Das Spätwerk EO des polnischen Altmeisters Jerzy Skolimowski ist ganz aus Perspektive eines Esels erzählt und dankt lustvoll den Menschen ab

»E-O«, oder ins Deutsche übersetzt: »I-A«. So schlicht, mit zwei onoma­to­poe­tisch anein­an­der­ge­fügten Buch­staben, beginnt das jüngste Werk eines film­his­to­ri­schen Urge­steins. Der heute 84-jährige Jerzy Skoli­mowski hatte in den Sech­zi­ger­jahren die Neue polnische Welle losge­treten und Meis­ter­werke wie Le départ (1967) und die Dialoge für Roman Polanskis Das Messer im Wasser (1962) geschaffen, als dieser als Enfant terrible des osteu­ro­päi­schen Kinos noch bewundert wurde. Skoli­mowski warf mit seinen Filmen Erzähl- und Produk­ti­ons­kon­ven­tionen über Bord, pflegte den kreativen Anar­chismus und erzählte vom Schicksal listiger Über­le­bens­künstler am Rande der Gesell­schaft. Mit einfachsten Mitteln entstanden Geschichten über strau­chelnde Klein­kri­mi­nelle, traum­hafte poli­ti­sche Parabeln oder kraft­volle Schick­sals­er­zäh­lungen, die die Welt filmisch auf den Kopf stellten.

Das trifft auch für EO und seinen Prot­ago­nisten zu. Der Film erzählt schlicht und ergrei­fend von den miss­li­chen Aben­teuern eines Esels namens »Eo«, eine Art Remake von Robert Bressons Klassiker Au hasard Balthazar. Skoli­mowski spitzt den in das Verderben führenden Plot zu einem fast epischen Leinwand-Schel­men­roman zu. Erzählt wird, wie Esel Eo vom Regen in die Traufe kommt, von einer zunächst glück­li­chen Existenz in einem Zirkus, wo er mit Domp­teurin Kasandra ein inniges Verhältnis hat und viel Liebe erfährt. Das Verderben beginnt, als wohl­mei­nende Tier­schützer den Esel aus dem Zirkus befreien und er von da an von einem Herrn zum nächsten geschubst wird, bis er schließ­lich die Flucht in die Freiheit antritt. Denn obwohl sich sein Schicksal zu Beginn jeder Episode gut anlässt – am Ende landet er doch nur unter dem Esels­ge­schirr und zieht einen Karren, wird ange­trieben und ausge­peitscht, weil die Menschen die Geduld verlieren, wenn der Esel nicht so will wie sie. Sehr, sehr oft blickt man in ein überaus trauriges schwarzes Eselsauge.

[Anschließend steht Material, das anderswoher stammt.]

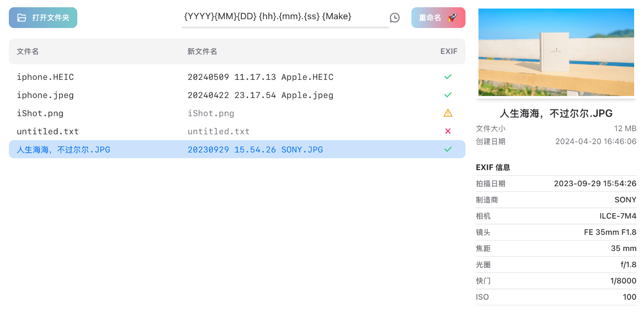This screenshot has height=321, width=644.
Task: Click the filename template input field
Action: 285,17
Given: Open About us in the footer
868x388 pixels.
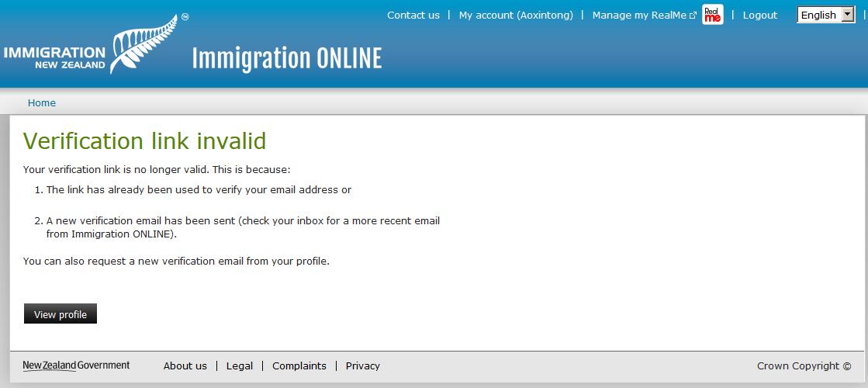Looking at the screenshot, I should coord(185,365).
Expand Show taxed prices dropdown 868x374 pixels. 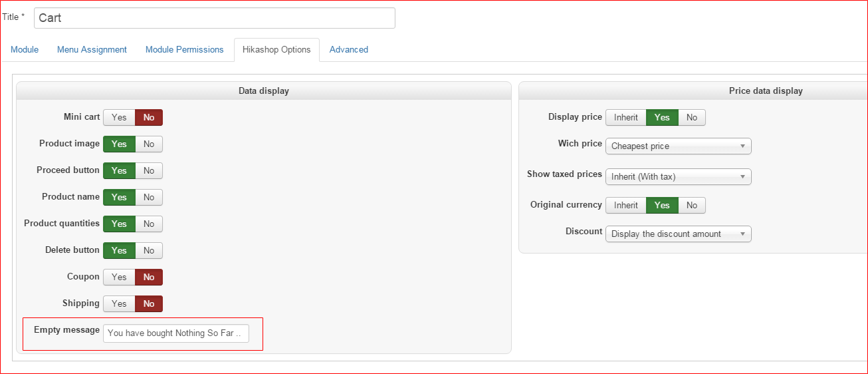[x=678, y=177]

Der Film wird konse­quent aus der Perspek­tive von Eo erzählt und kommt folglich fast ganz ohne Dialoge aus. Statt dessen sind auf einer ausge­feilten Soundspur allerlei Tierlaute zu hören: das schnar­rende Krabbeln von Ameisen über einen Baumstamm, das U-huen eines Käuzchens im Wald, das Bellen der Hunde auf den Höfen, das schrille Aufkrei­schen häss­li­cher Hyänen und das ohren­be­täu­bende Aufwie­hern von Zucht­pferden auf einer Koppel. Letzteres wird visuell unter­stützt durch Weich­zeichner und Zeitlupe, man fühlt sich wie in einem Pfer­de­film für Erwach­sene. Und natürlich ist ganz oft zu hören, wie der Esel sein Klagelied in die Nacht hinaus­ruft: »I-A! I-A!« Da werden sogar Steine weich.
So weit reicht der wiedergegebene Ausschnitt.